** start of RECORDED DATA **
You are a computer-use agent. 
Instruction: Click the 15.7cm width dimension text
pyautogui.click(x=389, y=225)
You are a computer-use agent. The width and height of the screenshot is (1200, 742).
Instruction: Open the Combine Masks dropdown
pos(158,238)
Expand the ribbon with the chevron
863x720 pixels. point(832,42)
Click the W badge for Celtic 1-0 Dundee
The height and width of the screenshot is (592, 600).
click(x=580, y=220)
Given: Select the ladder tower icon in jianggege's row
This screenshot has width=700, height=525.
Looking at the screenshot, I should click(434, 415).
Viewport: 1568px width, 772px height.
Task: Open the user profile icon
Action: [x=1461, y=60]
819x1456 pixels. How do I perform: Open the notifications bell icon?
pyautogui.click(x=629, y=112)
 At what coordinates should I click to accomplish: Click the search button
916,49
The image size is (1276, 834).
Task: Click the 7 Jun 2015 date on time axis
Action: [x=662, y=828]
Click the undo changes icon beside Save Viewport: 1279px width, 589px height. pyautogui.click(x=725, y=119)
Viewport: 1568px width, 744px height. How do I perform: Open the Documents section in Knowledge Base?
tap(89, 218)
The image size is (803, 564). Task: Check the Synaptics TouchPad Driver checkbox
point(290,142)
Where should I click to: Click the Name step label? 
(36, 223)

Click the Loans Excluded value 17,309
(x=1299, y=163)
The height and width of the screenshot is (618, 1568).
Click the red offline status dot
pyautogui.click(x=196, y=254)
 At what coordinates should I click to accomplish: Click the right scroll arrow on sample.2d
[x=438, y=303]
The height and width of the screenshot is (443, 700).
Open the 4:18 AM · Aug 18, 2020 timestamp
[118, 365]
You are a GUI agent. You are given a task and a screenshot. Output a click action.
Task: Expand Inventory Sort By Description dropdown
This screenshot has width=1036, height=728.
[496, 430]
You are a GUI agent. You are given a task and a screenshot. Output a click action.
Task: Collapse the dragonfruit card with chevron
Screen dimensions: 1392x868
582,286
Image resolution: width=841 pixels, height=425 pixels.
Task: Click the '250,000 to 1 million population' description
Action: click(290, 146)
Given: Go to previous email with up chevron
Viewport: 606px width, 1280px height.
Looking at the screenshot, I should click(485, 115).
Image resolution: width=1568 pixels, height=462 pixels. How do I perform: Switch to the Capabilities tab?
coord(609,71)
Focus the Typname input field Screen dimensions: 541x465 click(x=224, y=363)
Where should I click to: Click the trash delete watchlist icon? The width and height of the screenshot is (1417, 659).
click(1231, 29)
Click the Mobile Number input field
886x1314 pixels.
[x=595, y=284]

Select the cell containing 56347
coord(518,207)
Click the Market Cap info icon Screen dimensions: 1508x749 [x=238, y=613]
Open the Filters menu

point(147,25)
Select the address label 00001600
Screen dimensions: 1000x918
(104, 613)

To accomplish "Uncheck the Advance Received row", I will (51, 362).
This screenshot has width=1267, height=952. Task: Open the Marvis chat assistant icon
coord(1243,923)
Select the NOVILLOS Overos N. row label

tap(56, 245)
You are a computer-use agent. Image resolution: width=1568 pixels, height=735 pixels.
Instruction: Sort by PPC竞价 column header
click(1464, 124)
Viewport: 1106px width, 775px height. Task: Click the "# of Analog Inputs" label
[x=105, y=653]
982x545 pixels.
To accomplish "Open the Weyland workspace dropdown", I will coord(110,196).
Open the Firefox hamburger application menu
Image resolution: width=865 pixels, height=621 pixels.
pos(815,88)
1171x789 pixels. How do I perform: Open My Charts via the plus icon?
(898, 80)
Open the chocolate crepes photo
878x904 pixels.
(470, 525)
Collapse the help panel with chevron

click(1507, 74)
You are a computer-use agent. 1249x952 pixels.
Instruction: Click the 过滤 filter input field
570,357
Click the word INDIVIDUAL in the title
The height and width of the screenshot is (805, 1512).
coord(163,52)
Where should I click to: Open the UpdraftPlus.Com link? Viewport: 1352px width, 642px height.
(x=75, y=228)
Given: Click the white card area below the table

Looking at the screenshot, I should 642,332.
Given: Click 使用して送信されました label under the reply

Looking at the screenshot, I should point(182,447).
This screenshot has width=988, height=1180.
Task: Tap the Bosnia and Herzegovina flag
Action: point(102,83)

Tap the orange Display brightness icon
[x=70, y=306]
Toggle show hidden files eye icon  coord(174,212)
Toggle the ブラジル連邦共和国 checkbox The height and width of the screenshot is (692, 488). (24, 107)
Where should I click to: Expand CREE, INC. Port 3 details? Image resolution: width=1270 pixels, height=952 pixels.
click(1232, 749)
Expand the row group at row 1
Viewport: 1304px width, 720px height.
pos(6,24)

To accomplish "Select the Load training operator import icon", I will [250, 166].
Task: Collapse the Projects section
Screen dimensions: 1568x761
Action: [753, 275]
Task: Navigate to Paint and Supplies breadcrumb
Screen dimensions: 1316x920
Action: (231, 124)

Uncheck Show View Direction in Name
** end of RECORDED DATA **
-- DIRECTION --
Arrange the non-blank lines of the listing above as a numbered list, covering the entire listing.

-- FULL SOLUTION --
1. You are a computer-use agent. 
2. Instruction: Click the 15.7cm width dimension text
3. pyautogui.click(x=389, y=225)
4. You are a computer-use agent. The width and height of the screenshot is (1200, 742).
5. Instruction: Open the Combine Masks dropdown
6. pos(158,238)
7. Expand the ribbon with the chevron
8. 863x720 pixels. point(832,42)
9. Click the W badge for Celtic 1-0 Dundee
10. The height and width of the screenshot is (592, 600).
11. click(x=580, y=220)
12. Given: Select the ladder tower icon in jianggege's row
13. This screenshot has width=700, height=525.
14. Looking at the screenshot, I should click(434, 415).
15. Viewport: 1568px width, 772px height.
16. Task: Open the user profile icon
17. Action: [x=1461, y=60]
18. 819x1456 pixels. How do I perform: Open the notifications bell icon?
19. pyautogui.click(x=629, y=112)
20.  At what coordinates should I click to accomplish: Click the search button
21. 916,49
22. The image size is (1276, 834).
23. Task: Click the 7 Jun 2015 date on time axis
24. Action: [x=662, y=828]
25. Click the undo changes icon beside Save Viewport: 1279px width, 589px height. pyautogui.click(x=725, y=119)
26. Viewport: 1568px width, 744px height. How do I perform: Open the Documents section in Knowledge Base?
27. tap(89, 218)
28. The image size is (803, 564). Task: Check the Synaptics TouchPad Driver checkbox
29. point(290,142)
30. Where should I click to: Click the Name step label? 
31. (36, 223)
32. Click the Loans Excluded value 17,309
33. (x=1299, y=163)
34. The height and width of the screenshot is (618, 1568).
35. Click the red offline status dot
36. pyautogui.click(x=196, y=254)
37.  At what coordinates should I click to accomplish: Click the right scroll arrow on sample.2d
38. [x=438, y=303]
39. The height and width of the screenshot is (443, 700).
40. Open the 4:18 AM · Aug 18, 2020 timestamp
41. [118, 365]
42. You are a GUI agent. You are given a task and a screenshot. Output a click action.
43. Task: Expand Inventory Sort By Description dropdown
44. This screenshot has width=1036, height=728.
45. [496, 430]
46. You are a GUI agent. You are given a task and a screenshot. Output a click action.
47. Task: Collapse the dragonfruit card with chevron
48. Screen dimensions: 1392x868
49. 582,286
50. Image resolution: width=841 pixels, height=425 pixels.
51. Task: Click the '250,000 to 1 million population' description
52. Action: click(290, 146)
53. Given: Go to previous email with up chevron
54. Viewport: 606px width, 1280px height.
55. Looking at the screenshot, I should click(485, 115).
56. Image resolution: width=1568 pixels, height=462 pixels. How do I perform: Switch to the Capabilities tab?
57. coord(609,71)
58. Focus the Typname input field Screen dimensions: 541x465 click(x=224, y=363)
59. Where should I click to: Click the trash delete watchlist icon? The width and height of the screenshot is (1417, 659).
60. click(1231, 29)
61. Click the Mobile Number input field
62. 886x1314 pixels.
63. [x=595, y=284]
64. Select the cell containing 56347
65. coord(518,207)
66. Click the Market Cap info icon Screen dimensions: 1508x749 [x=238, y=613]
67. Open the Filters menu
68. point(147,25)
69. Select the address label 00001600
70. Screen dimensions: 1000x918
71. (104, 613)
72. To accomplish "Uncheck the Advance Received row", I will (51, 362).
73. This screenshot has width=1267, height=952. Task: Open the Marvis chat assistant icon
74. coord(1243,923)
75. Select the NOVILLOS Overos N. row label
76. tap(56, 245)
77. You are a computer-use agent. Image resolution: width=1568 pixels, height=735 pixels.
78. Instruction: Sort by PPC竞价 column header
79. click(1464, 124)
80. Viewport: 1106px width, 775px height. Task: Click the "# of Analog Inputs" label
81. [x=105, y=653]
82. 982x545 pixels.
83. To accomplish "Open the Weyland workspace dropdown", I will coord(110,196).
84. Open the Firefox hamburger application menu
85. Image resolution: width=865 pixels, height=621 pixels.
86. pos(815,88)
87. 1171x789 pixels. How do I perform: Open My Charts via the plus icon?
88. (898, 80)
89. Open the chocolate crepes photo
90. 878x904 pixels.
91. (470, 525)
92. Collapse the help panel with chevron
93. click(1507, 74)
94. You are a computer-use agent. 1249x952 pixels.
95. Instruction: Click the 过滤 filter input field
96. 570,357
97. Click the word INDIVIDUAL in the title
98. The height and width of the screenshot is (805, 1512).
99. coord(163,52)
100. Where should I click to: Open the UpdraftPlus.Com link? Viewport: 1352px width, 642px height.
101. (x=75, y=228)
102. Given: Click the white card area below the table
103. Looking at the screenshot, I should 642,332.
104. Given: Click 使用して送信されました label under the reply
105. Looking at the screenshot, I should point(182,447).
106. This screenshot has width=988, height=1180.
107. Task: Tap the Bosnia and Herzegovina flag
108. Action: point(102,83)
109. Tap the orange Display brightness icon
110. [x=70, y=306]
111. Toggle show hidden files eye icon  coord(174,212)
112. Toggle the ブラジル連邦共和国 checkbox The height and width of the screenshot is (692, 488). (24, 107)
113. Where should I click to: Expand CREE, INC. Port 3 details? Image resolution: width=1270 pixels, height=952 pixels.
114. click(1232, 749)
115. Expand the row group at row 1
116. Viewport: 1304px width, 720px height.
117. pos(6,24)
118. To accomplish "Select the Load training operator import icon", I will [250, 166].
119. Task: Collapse the Projects section
120. Screen dimensions: 1568x761
121. Action: [753, 275]
122. Task: Navigate to Paint and Supplies breadcrumb
123. Screen dimensions: 1316x920
124. Action: (231, 124)
125. Uncheck Show View Direction in Name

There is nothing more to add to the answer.